Problem to work on - Convert the rows from the line containing "Click the FX icon beside USDCNH" through the line containing "pos(443,290)", both included, into a numbered list with blank lines omitted.

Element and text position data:
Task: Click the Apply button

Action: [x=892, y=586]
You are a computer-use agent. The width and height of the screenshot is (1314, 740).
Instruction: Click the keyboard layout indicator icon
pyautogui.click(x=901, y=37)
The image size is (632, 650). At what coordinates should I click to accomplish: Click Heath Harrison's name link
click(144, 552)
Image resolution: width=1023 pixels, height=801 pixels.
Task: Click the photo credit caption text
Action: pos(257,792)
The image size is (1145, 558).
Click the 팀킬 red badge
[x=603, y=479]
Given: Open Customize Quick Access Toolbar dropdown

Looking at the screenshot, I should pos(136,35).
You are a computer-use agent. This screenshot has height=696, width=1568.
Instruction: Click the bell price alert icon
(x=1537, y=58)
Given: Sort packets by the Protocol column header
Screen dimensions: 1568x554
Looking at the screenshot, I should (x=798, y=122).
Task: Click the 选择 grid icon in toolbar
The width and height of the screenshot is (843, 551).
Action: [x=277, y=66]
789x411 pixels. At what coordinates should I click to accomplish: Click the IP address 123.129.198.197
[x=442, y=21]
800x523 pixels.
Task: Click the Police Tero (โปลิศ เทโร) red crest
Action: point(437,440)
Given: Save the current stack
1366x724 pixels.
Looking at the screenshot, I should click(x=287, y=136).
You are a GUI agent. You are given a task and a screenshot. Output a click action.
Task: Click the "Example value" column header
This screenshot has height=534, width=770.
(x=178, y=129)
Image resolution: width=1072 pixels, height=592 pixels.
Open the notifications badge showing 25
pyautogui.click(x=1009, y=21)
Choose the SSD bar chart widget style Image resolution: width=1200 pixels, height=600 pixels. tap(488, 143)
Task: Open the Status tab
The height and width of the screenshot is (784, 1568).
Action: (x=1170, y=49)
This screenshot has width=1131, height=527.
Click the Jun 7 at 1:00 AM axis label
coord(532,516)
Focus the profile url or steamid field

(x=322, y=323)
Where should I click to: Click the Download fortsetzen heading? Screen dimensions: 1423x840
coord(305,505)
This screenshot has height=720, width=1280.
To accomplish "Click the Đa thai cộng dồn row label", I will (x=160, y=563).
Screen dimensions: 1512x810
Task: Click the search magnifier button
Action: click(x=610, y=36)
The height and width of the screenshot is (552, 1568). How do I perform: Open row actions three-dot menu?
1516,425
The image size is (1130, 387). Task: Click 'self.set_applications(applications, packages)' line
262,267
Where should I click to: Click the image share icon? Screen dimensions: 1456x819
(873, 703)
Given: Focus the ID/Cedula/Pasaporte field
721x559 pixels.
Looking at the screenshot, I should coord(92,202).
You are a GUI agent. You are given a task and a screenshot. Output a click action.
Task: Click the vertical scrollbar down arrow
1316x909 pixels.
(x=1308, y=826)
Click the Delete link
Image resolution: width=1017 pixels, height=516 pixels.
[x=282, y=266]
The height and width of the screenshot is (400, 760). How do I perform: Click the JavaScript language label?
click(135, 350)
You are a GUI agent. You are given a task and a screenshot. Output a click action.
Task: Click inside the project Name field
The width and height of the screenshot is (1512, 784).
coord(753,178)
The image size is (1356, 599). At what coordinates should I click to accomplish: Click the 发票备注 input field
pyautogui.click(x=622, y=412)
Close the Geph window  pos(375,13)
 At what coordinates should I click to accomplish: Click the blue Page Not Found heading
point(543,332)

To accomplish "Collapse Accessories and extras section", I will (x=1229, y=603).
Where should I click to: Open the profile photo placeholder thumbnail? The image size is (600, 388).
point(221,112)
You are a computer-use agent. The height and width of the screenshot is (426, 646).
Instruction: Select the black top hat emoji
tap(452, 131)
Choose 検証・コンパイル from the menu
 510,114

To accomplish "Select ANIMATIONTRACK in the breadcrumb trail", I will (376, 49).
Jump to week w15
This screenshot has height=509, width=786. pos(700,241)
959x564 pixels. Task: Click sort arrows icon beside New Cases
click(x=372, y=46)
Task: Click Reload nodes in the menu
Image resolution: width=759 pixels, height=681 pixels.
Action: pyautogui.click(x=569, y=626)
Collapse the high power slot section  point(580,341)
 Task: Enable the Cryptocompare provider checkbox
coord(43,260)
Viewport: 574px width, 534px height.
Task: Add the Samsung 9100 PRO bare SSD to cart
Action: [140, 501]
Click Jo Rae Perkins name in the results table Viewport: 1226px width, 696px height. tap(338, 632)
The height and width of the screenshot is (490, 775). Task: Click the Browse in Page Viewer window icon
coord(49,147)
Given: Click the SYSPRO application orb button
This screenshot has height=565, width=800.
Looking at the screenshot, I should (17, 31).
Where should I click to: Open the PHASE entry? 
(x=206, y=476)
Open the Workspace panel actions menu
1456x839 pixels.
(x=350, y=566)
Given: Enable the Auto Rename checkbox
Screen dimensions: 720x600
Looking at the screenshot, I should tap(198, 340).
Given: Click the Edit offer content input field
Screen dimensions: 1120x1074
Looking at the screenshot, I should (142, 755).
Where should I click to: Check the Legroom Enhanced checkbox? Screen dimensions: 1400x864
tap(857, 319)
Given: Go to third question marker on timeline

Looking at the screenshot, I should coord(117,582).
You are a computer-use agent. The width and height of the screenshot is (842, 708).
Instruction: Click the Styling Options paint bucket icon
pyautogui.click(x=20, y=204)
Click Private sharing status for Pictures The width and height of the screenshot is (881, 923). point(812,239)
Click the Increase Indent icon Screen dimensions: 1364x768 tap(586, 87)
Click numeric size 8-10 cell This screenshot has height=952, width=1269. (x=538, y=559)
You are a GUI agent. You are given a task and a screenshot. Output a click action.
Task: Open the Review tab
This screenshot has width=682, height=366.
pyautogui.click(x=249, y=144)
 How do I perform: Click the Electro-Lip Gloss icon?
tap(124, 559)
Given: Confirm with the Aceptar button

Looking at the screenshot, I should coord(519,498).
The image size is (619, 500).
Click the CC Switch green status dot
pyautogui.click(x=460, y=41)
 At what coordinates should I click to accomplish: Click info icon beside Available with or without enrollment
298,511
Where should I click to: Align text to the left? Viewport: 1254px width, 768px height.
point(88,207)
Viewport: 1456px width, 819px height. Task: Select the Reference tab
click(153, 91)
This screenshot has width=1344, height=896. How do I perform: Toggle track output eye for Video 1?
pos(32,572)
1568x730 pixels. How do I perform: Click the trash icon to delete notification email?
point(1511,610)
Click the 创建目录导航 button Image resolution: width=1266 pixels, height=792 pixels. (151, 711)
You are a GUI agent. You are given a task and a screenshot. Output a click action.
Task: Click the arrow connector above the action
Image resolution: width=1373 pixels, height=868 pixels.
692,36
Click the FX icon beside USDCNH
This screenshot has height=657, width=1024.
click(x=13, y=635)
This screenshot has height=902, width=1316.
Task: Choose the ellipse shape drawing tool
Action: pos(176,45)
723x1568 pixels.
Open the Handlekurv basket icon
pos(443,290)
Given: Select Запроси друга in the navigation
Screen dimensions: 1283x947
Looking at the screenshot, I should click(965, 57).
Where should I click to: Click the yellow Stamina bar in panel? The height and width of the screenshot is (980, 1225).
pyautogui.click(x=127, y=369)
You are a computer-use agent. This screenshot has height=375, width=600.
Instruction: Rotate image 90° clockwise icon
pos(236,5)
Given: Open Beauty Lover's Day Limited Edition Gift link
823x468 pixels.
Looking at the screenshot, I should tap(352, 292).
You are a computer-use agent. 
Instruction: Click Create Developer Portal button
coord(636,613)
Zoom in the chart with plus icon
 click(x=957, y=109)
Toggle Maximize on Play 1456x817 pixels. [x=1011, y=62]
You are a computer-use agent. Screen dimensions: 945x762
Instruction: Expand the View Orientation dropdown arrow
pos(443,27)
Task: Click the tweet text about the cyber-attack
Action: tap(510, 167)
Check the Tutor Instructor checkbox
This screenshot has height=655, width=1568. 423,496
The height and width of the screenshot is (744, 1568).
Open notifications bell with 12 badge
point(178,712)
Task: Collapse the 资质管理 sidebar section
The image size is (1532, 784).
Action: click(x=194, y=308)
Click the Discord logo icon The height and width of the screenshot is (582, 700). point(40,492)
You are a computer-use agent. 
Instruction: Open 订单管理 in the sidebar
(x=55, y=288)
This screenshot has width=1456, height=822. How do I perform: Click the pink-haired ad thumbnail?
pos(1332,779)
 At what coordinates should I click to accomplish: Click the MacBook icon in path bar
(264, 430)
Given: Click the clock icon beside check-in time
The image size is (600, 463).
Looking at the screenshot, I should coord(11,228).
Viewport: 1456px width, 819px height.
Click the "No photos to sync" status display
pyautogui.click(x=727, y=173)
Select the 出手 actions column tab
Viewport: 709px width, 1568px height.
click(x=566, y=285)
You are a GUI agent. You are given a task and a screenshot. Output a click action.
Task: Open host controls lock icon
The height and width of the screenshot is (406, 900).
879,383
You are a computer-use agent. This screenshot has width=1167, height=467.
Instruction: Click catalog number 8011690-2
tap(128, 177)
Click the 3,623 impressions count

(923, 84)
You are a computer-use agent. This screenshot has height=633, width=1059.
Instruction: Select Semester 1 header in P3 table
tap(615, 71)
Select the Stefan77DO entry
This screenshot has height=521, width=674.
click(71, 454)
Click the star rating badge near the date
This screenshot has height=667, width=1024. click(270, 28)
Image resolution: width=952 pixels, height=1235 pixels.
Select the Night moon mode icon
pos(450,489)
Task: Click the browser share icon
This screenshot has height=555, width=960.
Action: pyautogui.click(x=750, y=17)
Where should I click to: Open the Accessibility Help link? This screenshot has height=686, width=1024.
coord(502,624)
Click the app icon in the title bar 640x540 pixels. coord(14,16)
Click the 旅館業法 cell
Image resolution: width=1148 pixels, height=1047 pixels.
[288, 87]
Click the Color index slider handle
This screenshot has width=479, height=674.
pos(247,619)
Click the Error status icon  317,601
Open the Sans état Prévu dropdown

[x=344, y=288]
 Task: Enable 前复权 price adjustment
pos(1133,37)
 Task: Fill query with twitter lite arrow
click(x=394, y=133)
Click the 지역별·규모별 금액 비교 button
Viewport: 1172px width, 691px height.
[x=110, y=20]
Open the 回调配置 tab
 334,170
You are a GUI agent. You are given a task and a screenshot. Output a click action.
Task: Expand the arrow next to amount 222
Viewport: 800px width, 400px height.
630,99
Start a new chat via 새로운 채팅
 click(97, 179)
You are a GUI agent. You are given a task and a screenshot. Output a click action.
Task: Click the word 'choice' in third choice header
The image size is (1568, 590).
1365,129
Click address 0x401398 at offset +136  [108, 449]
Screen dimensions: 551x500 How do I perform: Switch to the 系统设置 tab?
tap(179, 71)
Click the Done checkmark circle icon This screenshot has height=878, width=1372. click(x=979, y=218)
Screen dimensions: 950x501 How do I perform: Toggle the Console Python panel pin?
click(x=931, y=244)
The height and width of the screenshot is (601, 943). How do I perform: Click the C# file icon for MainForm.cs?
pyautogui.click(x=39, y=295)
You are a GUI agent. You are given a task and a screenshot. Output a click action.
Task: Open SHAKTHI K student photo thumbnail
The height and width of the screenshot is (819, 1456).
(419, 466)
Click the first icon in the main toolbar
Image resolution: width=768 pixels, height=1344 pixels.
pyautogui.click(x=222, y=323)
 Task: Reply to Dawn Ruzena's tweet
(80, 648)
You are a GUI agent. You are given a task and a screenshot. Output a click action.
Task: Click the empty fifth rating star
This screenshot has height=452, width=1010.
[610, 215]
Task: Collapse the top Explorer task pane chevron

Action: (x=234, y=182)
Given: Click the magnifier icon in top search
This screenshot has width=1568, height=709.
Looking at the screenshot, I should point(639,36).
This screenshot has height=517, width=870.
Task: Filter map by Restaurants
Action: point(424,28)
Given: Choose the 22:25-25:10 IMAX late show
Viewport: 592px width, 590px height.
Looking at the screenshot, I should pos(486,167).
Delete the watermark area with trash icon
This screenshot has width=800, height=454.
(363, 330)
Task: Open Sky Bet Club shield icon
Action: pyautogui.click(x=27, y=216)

Finished exercise -
1. Click the FX icon beside USDCNH
2. This screenshot has height=657, width=1024.
3. click(x=13, y=635)
4. This screenshot has height=902, width=1316.
5. Task: Choose the ellipse shape drawing tool
6. Action: pos(176,45)
7. 723x1568 pixels.
8. Open the Handlekurv basket icon
9. pos(443,290)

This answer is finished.